• **DATA EXTRACTS**:
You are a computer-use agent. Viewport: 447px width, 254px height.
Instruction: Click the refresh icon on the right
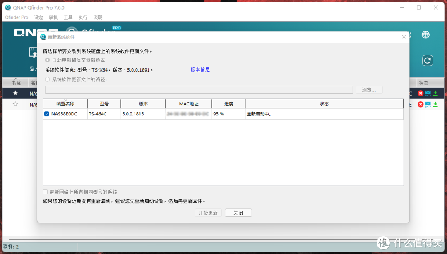427,60
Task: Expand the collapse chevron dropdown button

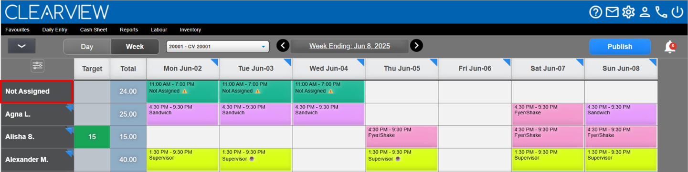Action: point(21,46)
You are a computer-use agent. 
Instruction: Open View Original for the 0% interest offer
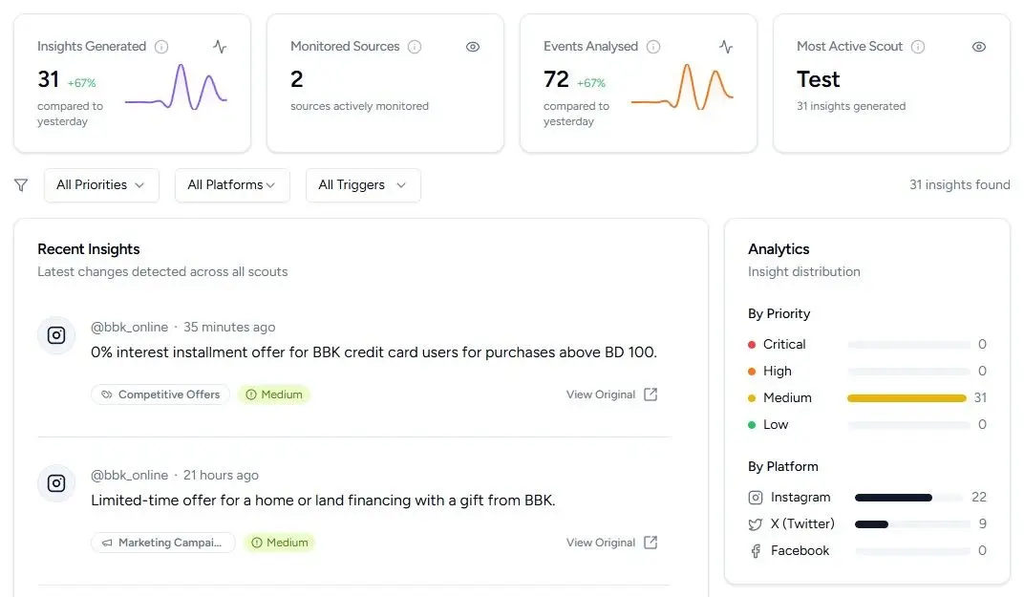[611, 394]
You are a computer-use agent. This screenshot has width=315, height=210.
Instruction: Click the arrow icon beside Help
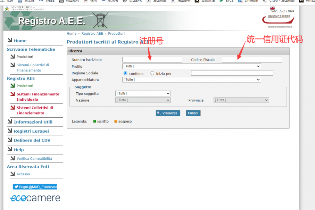10,150
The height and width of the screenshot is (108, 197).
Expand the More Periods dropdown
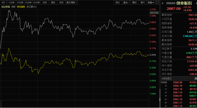click(x=72, y=3)
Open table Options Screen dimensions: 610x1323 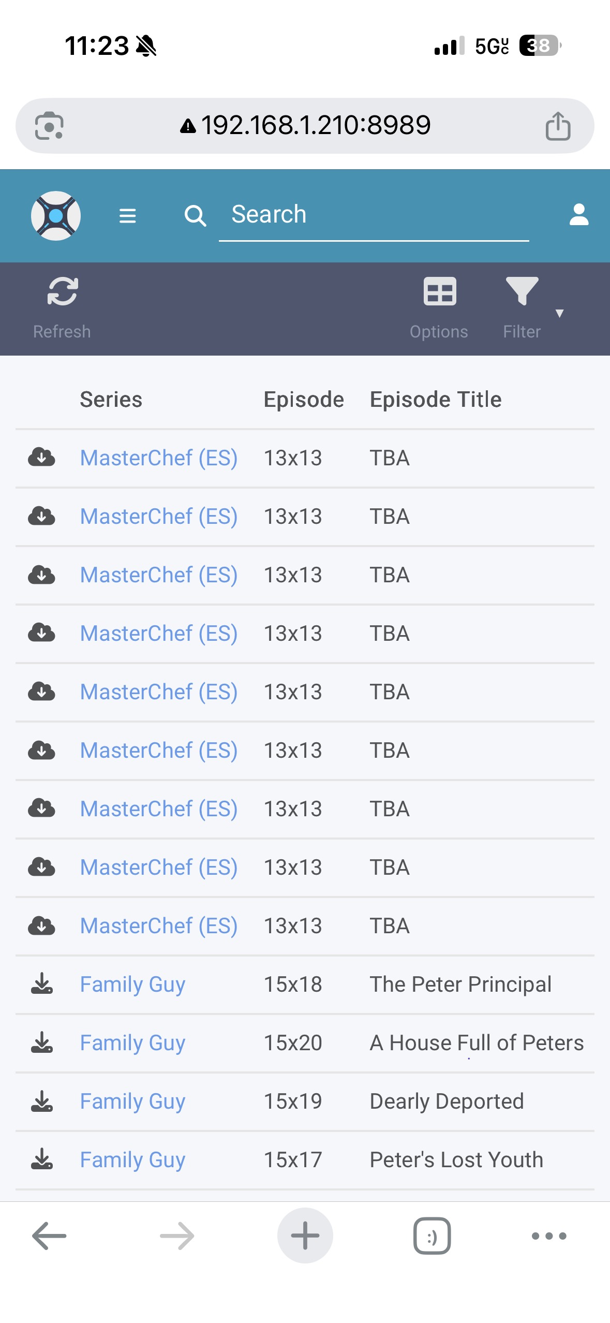[439, 306]
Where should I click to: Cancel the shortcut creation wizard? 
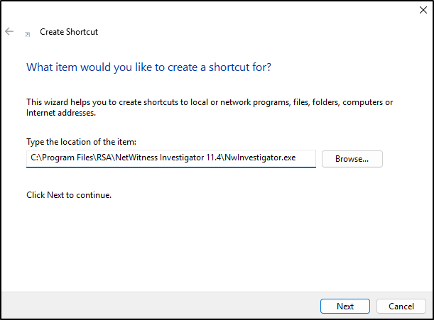[x=401, y=307]
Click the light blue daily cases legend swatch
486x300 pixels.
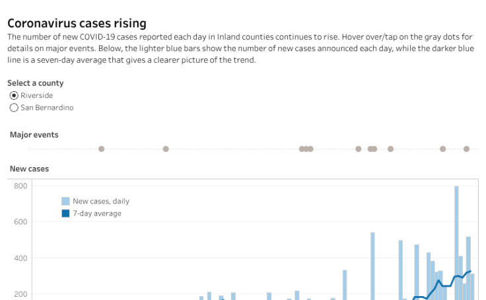pyautogui.click(x=65, y=201)
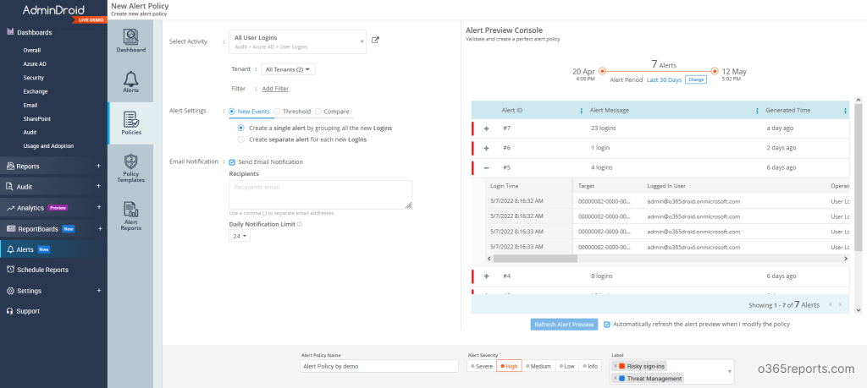Click the Add Filter link
This screenshot has height=388, width=867.
pos(275,88)
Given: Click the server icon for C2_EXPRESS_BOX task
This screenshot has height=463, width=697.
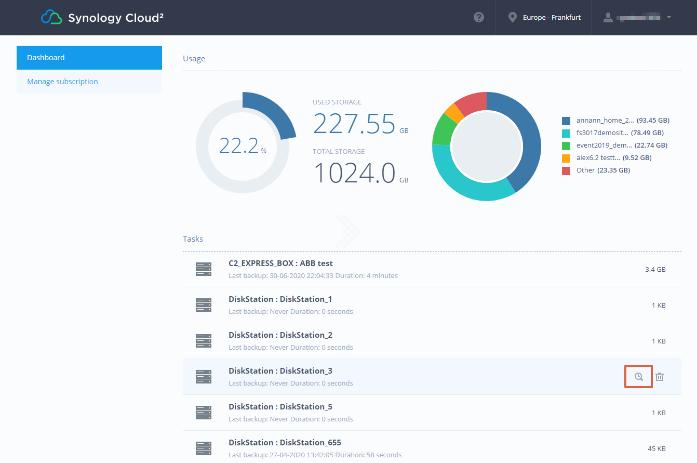Looking at the screenshot, I should tap(204, 269).
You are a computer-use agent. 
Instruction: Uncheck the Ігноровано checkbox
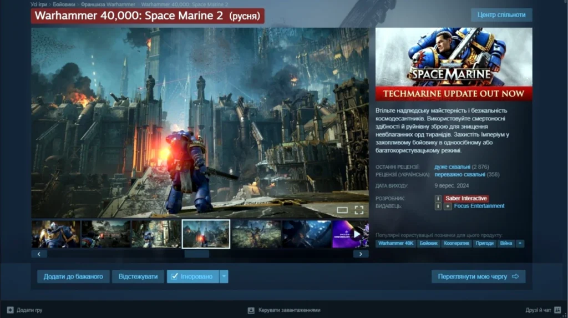pos(174,276)
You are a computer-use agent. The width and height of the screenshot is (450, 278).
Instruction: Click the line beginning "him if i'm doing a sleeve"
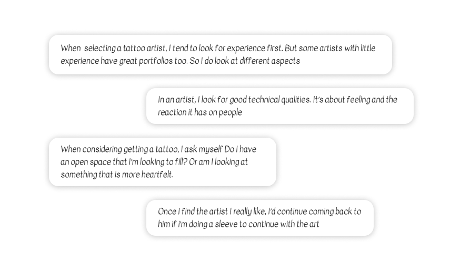coord(238,224)
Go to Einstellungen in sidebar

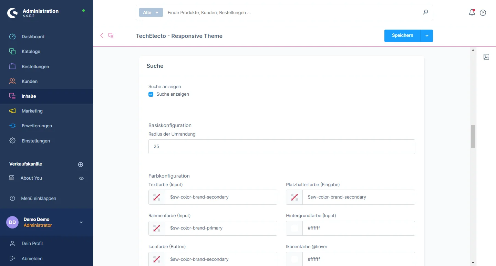coord(35,141)
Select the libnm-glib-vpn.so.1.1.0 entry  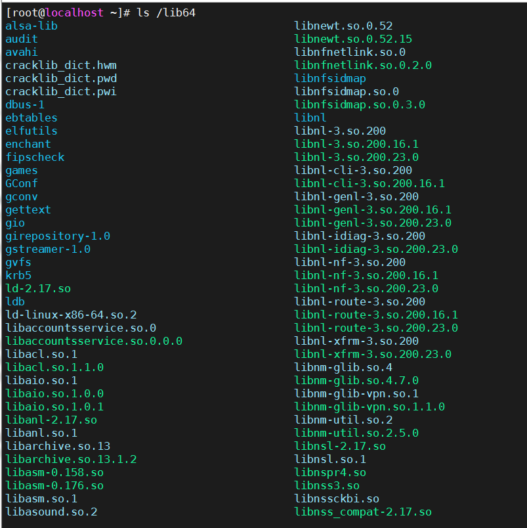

• **ACTION ITEM**: From the records above, report the number of lines that hold the string "computer" and add nothing.

• **REPLY**: 5